__STORED RECORDS__.
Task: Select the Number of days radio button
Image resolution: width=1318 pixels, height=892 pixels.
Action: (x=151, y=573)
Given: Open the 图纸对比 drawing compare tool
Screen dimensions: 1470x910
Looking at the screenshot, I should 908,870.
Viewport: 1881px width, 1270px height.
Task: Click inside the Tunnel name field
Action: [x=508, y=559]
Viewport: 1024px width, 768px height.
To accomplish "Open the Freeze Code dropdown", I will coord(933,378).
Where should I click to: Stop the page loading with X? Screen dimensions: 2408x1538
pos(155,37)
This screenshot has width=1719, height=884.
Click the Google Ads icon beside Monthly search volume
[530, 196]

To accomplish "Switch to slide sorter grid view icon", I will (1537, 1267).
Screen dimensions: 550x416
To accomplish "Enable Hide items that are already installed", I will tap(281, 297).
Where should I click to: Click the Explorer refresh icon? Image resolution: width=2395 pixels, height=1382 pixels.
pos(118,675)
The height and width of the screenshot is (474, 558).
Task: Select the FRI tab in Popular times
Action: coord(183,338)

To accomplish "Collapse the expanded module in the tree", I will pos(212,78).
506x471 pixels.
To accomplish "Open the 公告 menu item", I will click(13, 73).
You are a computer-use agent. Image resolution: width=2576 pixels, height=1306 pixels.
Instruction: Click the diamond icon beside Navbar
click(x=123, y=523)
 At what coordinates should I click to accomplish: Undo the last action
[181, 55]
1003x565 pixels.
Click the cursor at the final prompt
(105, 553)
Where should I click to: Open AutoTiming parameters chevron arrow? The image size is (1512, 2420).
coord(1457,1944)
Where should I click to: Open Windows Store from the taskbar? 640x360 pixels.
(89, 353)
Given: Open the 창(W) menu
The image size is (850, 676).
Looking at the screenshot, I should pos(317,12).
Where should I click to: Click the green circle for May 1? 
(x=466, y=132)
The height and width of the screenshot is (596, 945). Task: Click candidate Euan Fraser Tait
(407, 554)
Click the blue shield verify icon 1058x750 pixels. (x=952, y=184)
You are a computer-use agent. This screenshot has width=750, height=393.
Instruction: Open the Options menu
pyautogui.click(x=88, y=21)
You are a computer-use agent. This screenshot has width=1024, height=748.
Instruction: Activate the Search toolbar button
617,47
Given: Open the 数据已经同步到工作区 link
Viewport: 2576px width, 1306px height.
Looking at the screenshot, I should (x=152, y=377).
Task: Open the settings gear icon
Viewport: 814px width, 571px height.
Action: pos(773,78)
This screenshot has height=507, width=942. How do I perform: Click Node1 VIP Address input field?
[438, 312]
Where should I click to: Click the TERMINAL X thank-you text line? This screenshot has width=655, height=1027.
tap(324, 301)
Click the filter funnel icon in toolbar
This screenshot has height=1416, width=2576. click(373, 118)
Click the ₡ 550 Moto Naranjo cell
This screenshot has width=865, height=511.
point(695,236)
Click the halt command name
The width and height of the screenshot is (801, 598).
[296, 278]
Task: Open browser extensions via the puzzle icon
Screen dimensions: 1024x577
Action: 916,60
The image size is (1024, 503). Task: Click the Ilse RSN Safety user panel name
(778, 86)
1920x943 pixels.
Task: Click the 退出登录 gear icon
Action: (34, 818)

__EXERCISE INSTRUCTIONS__. Put the entries in the part that opens with the line containing "has width=750, height=393." and closes with the line containing "This screenshot has height=1416, width=2576." into a two-column CSV headed task and answer, one row for each instruction and its answer. Wrap every field in quotes and replace any line breaks inside a field with spaces.

__FULL ANSWER__.
task,answer
"You are a computer-use agent. This screenshot has width=750, height=393. Instruction: Open the Options menu","pyautogui.click(x=88, y=21)"
"You are a computer-use agent. This screenshot has width=1024, height=748. Instruction: Activate the Search toolbar button","617,47"
"Given: Open the 数据已经同步到工作区 link Viewport: 2576px width, 1306px height.","Looking at the screenshot, I should (x=152, y=377)."
"Task: Open the settings gear icon Viewport: 814px width, 571px height.","Action: pos(773,78)"
"This screenshot has height=507, width=942. How do I perform: Click Node1 VIP Address input field?","[438, 312]"
"Where should I click to: Click the TERMINAL X thank-you text line? This screenshot has width=655, height=1027.","tap(324, 301)"
"Click the filter funnel icon in toolbar","This screenshot has height=1416, width=2576. click(373, 118)"